(Text section Opens)

All rigged up and back on the safety of the rope was a huge relief for both of us! To the edge, over and out of sight Fred went as a deafening silence came over the couloir. No more sounds of edging skis on ice, nothing at all until the radio opened with his sounds of excitement confirming he was down and clear of the rope. Now to rig the escaper (or as I like to call it: The Chinese Finger Trap), so we would be able to pull the rope down after I joined Fred to finish out the line. “Steady now! Skinny, static rope.” This was my inner monolog as I crested the cliff edge and over into a complete overhanging rappel. My most memorable journey down a rope for sure! Sliding down past icicles right in my face and rotating slowly to reveal the arch in its full glory! Off rope and shaking from excitement, we threw numerous high fives, took selfies, and gave some hugs before we pulled the rope and prepared for our “victory lap” through the arch. I mean, we had already been here a few days ago but now it was an undisturbed powder ski through the arch after a morning of uncertainty, just making it all that much more gratifying. Not many words were exchanged on the skin and snowmobile back to the trailhead, just processing the entire morning. Celebration broke out as we took boots off at Freds van, cracking open a few cold ones for a well-deserved cheers!

Not thinking much of it at the time, it started to dawn on me later that evening that we may have been the first ones to connect this line from the top in such fashion, especially after a text came from Fred stating that he connected with a few of the usual suspects, and nobody can place a group or time in recent memory where it has. Could this be true? Without giving too much away about the location of it has kept it relatively hush-hush on our end, not to mention the fact that being humble and having fun is more important than boosting one's ego with claims to have had a first descent in this area, at this time. It may forever remain a mystery as we both like to “let our skis do the talking”. One thing is for sure, we will be back and we will be having fun while doing it. After all, isn’t that what skiing is about?! FUN? We think so.

(Text section Closes)
(Given data Opens)

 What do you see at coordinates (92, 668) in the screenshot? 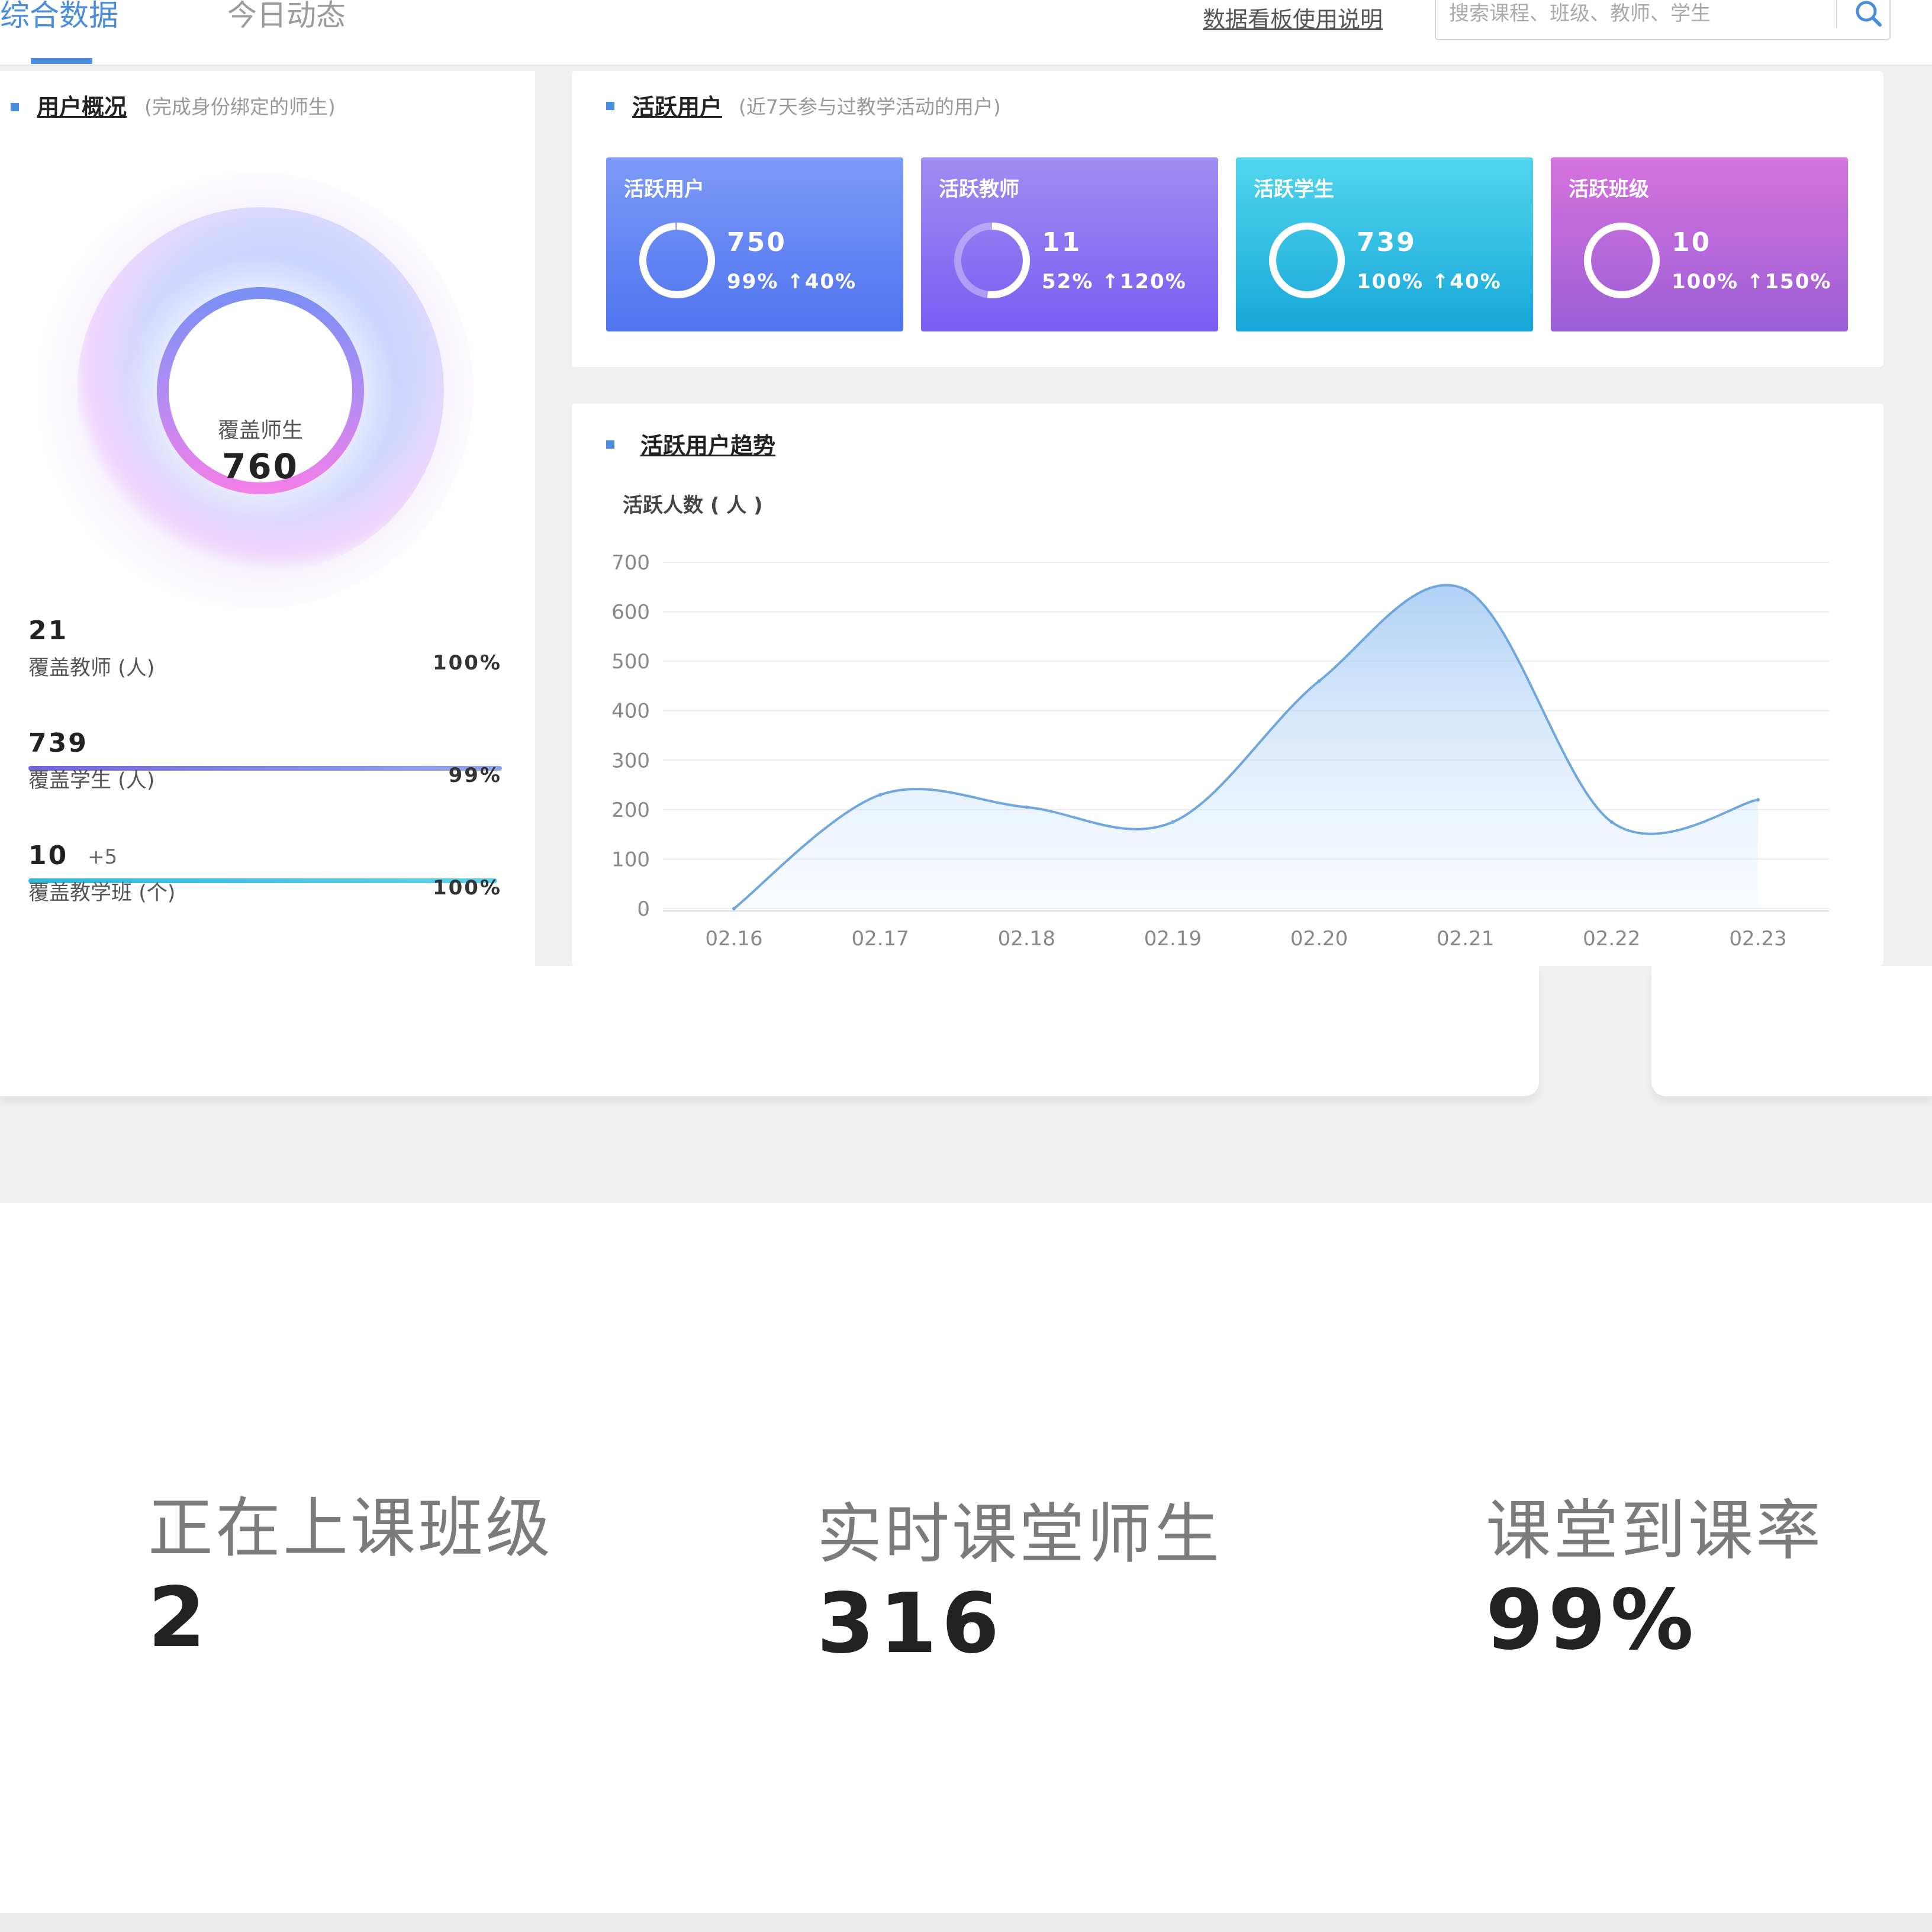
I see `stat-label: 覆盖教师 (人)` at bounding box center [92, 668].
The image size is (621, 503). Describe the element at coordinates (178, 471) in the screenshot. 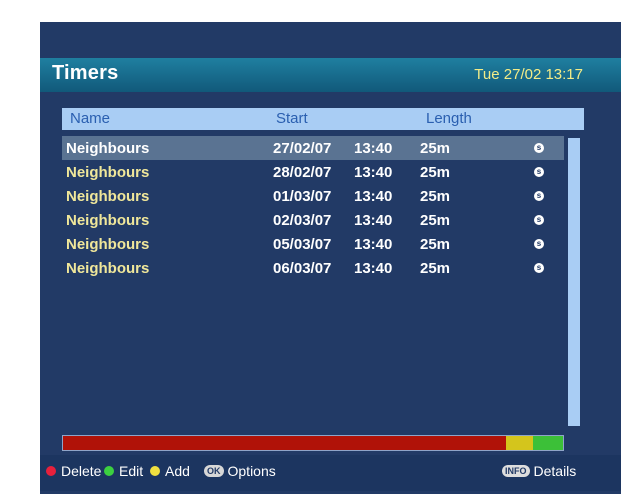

(Given data Closes)

Exercise instructions =>
Write out the whole ski descent story at the top of the page again, word for word.

Solved problem =>
All rigged up and back on the safety of the rope was a huge relief for both of us! To the edge, over and out of sight Fred went as a deafening silence came over the couloir. No more sounds of edging skis on ice, nothing at all until the radio opened with his sounds of excitement confirming he was down and clear of the rope. Now to rig the escaper (or as I like to call it: The Chinese Finger Trap), so we would be able to pull the rope down after I joined Fred to finish out the line. “Steady now! Skinny, static rope.” This was my inner monolog as I crested the cliff edge and over into a complete overhanging rappel. My most memorable journey down a rope for sure! Sliding down past icicles right in my face and rotating slowly to reveal the arch in its full glory! Off rope and shaking from excitement, we threw numerous high fives, took selfies, and gave some hugs before we pulled the rope and prepared for our “victory lap” through the arch. I mean, we had already been here a few days ago but now it was an undisturbed powder ski through the arch after a morning of uncertainty, just making it all that much more gratifying. Not many words were exchanged on the skin and snowmobile back to the trailhead, just processing the entire morning. Celebration broke out as we took boots off at Freds van, cracking open a few cold ones for a well-deserved cheers!

Not thinking much of it at the time, it started to dawn on me later that evening that we may have been the first ones to connect this line from the top in such fashion, especially after a text came from Fred stating that he connected with a few of the usual suspects, and nobody can place a group or time in recent memory where it has. Could this be true? Without giving too much away about the location of it has kept it relatively hush-hush on our end, not to mention the fact that being humble and having fun is more important than boosting one's ego with claims to have had a first descent in this area, at this time. It may forever remain a mystery as we both like to “let our skis do the talking”. One thing is for sure, we will be back and we will be having fun while doing it. After all, isn’t that what skiing is about?! FUN? We think so.